CXLIII
Loda gli occhi negri scintillanti, assomigliandoli al mar profondo in cui risplendono i raggi del sole.
Questo sì puro, e lieto, e dolce raggio
Non è di stella o pur di bianca luna,
Ma par di sole, e sole altro non haggio.
E mentre sete più, luci, tranquille,
5Quasi un bel mare il bel profondo inbruna,
Con più soavi e lucide faville.
O sian lumi d'Amore ardenti e chiari,
O de l'alma gentil, ch'in voi si mostra,
Deh, non turbi Fortuna occhi sì cari,
10E 'l bel sereno, e l'alta pace vostra.
- 1. «Questo sì puro, e lieto, e dolce raggio»: questo raggio, che risplende ne gli occhi (dice il Poeta) non è raggio di luna o di stelle, ma di sole, perch'egli è luminoso molto, essendo il lume della cagione di letitia, e le tenebre, a l'incontro, di mestitia, e molto puro. Conditione che parimente s'appartiene al sole, il qual purifica l'aria più di tutti gli altri pianeti.

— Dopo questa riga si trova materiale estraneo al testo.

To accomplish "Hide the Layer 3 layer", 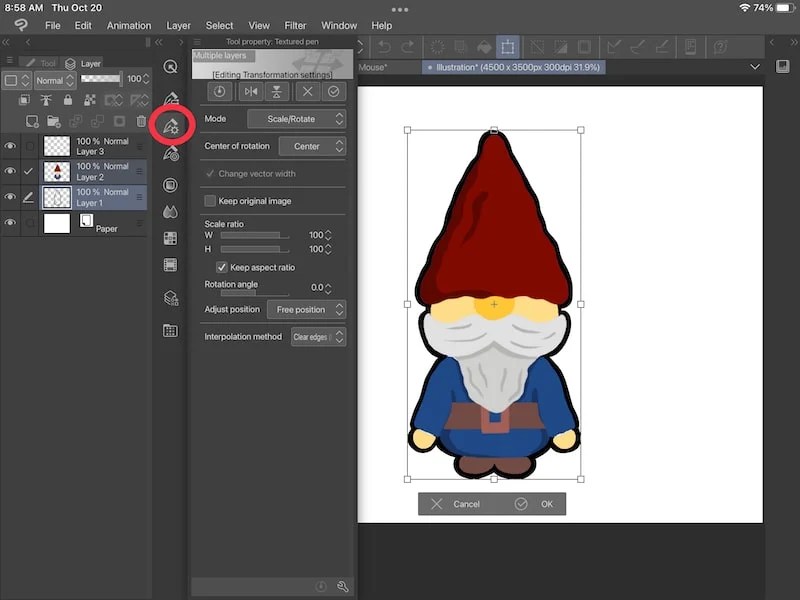I will (x=10, y=145).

- 5a. «Quasi un bel mare»: il sensorio de gl'occhi, come dice Aristotele, naturali, ne' piccioli è de la natura de l'acqua e in quelli, come afferma il medesimo ne' libri De le parti de gli animali, che son negri, è molto humore, e ciò prova con la similitudine del mare, il quale all'hora ch'è più profondo è più negro.

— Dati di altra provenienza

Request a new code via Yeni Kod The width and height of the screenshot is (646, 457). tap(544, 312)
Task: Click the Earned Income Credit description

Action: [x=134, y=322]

- 7a. «O sian lumi d'Amore»: cioè «raggi», ad imitatione d'OVIDIO.
- 8a. «O de l'alma gentil»: imita il PETRARCA, il qual disse: «Sì che visibilmente il cor traluce» et in un altro luogo: «De l'alma che traluce come un vetro».
- 9a. «Deh, non turbi»: affettuosamente desidera ch'i begli occhi siano sempre sereni, e chiama [10b] «pace» de gli occhi la serenità.